Mazeretler sürüp gidiyor.Çocuklardan birine
-Babanın telefonunu şöyle dedim.
Türkçe söyleyemedi. Türkçe rakamları bilmiyor.
Almanca, Alman usulü tek, tek rakamları söyledi. (Türk usulünde telefon rakamları ikili, üçlü gruplar halinde söylenir.) Kadın Almanca bilmiyor. Çocuklar da Türkçe. Sıcak duyguları nasıl paylaşıyorlar. Dilsiz, duygu ve düşüncelerini karşısındakine nasıl aktarıyorlar.
-Nasıl anlaşıyorsunuz?
Kendi aralarında bir lisan oluşturmuşlar. Biraz Türkçe, biraz Almanca, herhalde biraz da dilsiz alfabesiyle. Yani işaretle. Neredeyse Anadolu'nun bir köyündeki gibi 'ıslıkla' haberleşecekler.
-Konuşun bakayım.
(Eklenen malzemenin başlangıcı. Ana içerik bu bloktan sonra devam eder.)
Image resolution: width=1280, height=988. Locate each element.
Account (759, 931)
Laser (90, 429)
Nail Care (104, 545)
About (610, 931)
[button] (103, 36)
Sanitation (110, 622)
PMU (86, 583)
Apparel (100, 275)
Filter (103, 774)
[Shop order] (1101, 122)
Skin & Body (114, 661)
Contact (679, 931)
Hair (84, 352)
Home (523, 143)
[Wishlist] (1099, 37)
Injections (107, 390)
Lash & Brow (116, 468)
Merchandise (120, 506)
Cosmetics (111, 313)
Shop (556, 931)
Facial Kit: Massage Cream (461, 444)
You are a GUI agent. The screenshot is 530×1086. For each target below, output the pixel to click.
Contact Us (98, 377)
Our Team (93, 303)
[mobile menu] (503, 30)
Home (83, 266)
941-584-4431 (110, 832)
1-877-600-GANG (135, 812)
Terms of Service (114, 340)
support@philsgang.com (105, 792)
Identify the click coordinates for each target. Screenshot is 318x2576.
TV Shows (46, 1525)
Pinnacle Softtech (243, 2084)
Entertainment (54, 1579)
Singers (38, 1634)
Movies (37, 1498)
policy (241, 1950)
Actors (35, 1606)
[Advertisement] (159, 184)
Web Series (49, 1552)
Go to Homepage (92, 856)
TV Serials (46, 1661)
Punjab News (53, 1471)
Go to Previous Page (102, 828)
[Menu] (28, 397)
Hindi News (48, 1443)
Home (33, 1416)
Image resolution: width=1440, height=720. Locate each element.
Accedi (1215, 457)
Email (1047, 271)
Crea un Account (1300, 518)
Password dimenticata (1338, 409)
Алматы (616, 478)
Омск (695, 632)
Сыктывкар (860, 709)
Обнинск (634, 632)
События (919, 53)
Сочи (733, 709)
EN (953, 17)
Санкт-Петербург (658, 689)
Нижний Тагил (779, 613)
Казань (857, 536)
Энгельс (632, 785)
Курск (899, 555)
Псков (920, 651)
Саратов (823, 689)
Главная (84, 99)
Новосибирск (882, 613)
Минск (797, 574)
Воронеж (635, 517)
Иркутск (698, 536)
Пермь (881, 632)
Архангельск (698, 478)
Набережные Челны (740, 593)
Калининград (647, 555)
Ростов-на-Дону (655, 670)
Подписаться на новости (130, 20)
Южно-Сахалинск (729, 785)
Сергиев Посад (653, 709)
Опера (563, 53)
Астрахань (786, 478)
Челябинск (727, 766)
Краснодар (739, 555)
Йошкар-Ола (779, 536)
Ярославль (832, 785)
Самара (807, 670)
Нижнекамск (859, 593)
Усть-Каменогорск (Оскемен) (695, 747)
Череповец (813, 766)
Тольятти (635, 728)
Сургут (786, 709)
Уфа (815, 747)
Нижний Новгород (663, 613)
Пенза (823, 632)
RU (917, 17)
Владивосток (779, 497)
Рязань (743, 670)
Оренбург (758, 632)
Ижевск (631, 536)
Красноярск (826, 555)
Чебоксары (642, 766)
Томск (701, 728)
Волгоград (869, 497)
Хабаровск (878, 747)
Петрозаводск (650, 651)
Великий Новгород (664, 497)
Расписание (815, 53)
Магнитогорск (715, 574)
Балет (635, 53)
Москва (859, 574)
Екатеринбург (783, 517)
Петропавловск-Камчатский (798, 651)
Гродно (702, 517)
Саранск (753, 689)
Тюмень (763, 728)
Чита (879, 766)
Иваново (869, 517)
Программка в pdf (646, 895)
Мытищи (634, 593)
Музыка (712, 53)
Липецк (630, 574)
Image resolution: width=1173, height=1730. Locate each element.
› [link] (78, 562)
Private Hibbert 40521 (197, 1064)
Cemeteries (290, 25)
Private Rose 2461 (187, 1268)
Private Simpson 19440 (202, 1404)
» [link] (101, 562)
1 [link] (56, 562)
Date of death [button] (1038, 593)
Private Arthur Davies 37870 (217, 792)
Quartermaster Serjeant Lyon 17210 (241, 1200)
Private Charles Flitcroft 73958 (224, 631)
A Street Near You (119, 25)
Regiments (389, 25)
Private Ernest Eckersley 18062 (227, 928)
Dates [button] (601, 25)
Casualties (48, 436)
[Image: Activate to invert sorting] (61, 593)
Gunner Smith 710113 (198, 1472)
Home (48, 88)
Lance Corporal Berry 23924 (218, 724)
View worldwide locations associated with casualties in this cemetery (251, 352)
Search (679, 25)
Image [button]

Çocuğa de ki, 'Bugün okulda hangi dersleri yapacaksınız.' diye sor.
Üçü birden konuştular.
Çocuk okulla ilgili bir şeyler anlattı ama, sorunun cevabı olan derslerinden hiç bahsetmedi.
Sonra da hep birlikte gülüştüler.
LOTUS ÇİÇEĞİ
Bizim apartmanda Almanla evli Japon bir kadın oturuyor. Asansörde rastlaşırız. Onbir ve Onüç yaşlarında iki çocuğu var. Biri kız diğeri erkek. Melez güzelliğinde iki çocuk. Kadın, çocuklarıyla sürekli Japonca konuşuyor. Merak edip sordum:
-Sizin çocuklar Japonca'yı nerede öğrendiler.
Kadın: -Burada. Almanya'da öğrendiler.
-Japonya'ya hiç gitmediler mi?
-Hayır hiç gitmediler. Almanya'da doğdular, Almanya'da büyüdüler. Maddi durumumuz iyi değildi. 15 yıl sonra ilk defa bu yıl hep birlikte Japonya'ya gitmeyi düşünüyoruz.
-Japonca'yı çocuklarınıza nasıl öğrettiniz?
-Çocukların ana dillerini mutlaka öğrenmeleri gerekir. Çünkü ileride kişilik bozukluklarına yol açabilir. Ben ilk çocuğumu doğurmadan önce hazırlıklarımı yaptım. Kasetler kitaplar buldum. Çocuğa, hem japonca, hem de Almanca'yı nasıl öğreteceğimin planlarını yaptım. İstediğim gibi de oldu. Çocuklarım şimdi, Japonca ve Almanca'yı mükemmel konuşuyorlar. Okullarında da çok başarılılar.
-Bu çocukların yetişmesinde Japon geleneklerinin etkisi oldu mu?
-Elbette oldu. Çünkü ben de o gelenekler içinde yetiştim. O kültürle büyüdüm. Eğitim gördüm. Çocuklar çiçeklere benzerler. Sürekli ilgi ve bakım isterler. Eğer kendi başlarına bırakırsanız, tarladaki zararlı otlar gibi yetişirler. Japon gelenekleri de çocuklarımızı zararlı otlar gibi yetiştirmemizi, Lotus çiçeği gibi olmalarını emreder.
-Lotus (Bir çeşit Nilüfer) çiçeğinin ne özellikleri var?
-Lotus çiçeği bataklıkta, çamur içinde yetişmesine rağmen kirlenmez, temizliğini saflığını her zaman korur. Üzeri çamur tutmaz, ıslanmaz. Su damlaları bile yapraklarından kayıp gider. Üzerinde sinek, böcek, toz barındırmaz. Kendi kendini temizler. Doğanın mucizelerinden biridir. Ben de zaman, zaman lotus çiçeklerini inceledim. Üzerinde nokta büyüklüğünde dahi kirlilik yok. Güneş ışıklarının altında elmas gibi parlıyorlar. Bilim dünyası, bataklıklarda yetişen bu 'mucize çiçeklerin' saflık ve temizliğini korumasının sırrını araştırıyor. Ben de her anne gibi çocuklarımın Lotus çiçekleri gibi olmalarını istedim. Bunun için çaba harcadım. Onlar, yaşamlarında hiç kirlenmesinler. Pırıl pırıl kalsınlar. Kötülükleri, üzerlerinden atsınlar. Lotus çiçeklerini bilenler benim ne demek istediğimi daha da iyi anlarlar. Bu nedenle, ben çocuklar, 'Lotus çiçekleri gibi olmalı' diyorum. Sadece benimkiler değil, tüm dünya çocukların Lotus çiçekleri gibi yetiştirmeliyiz.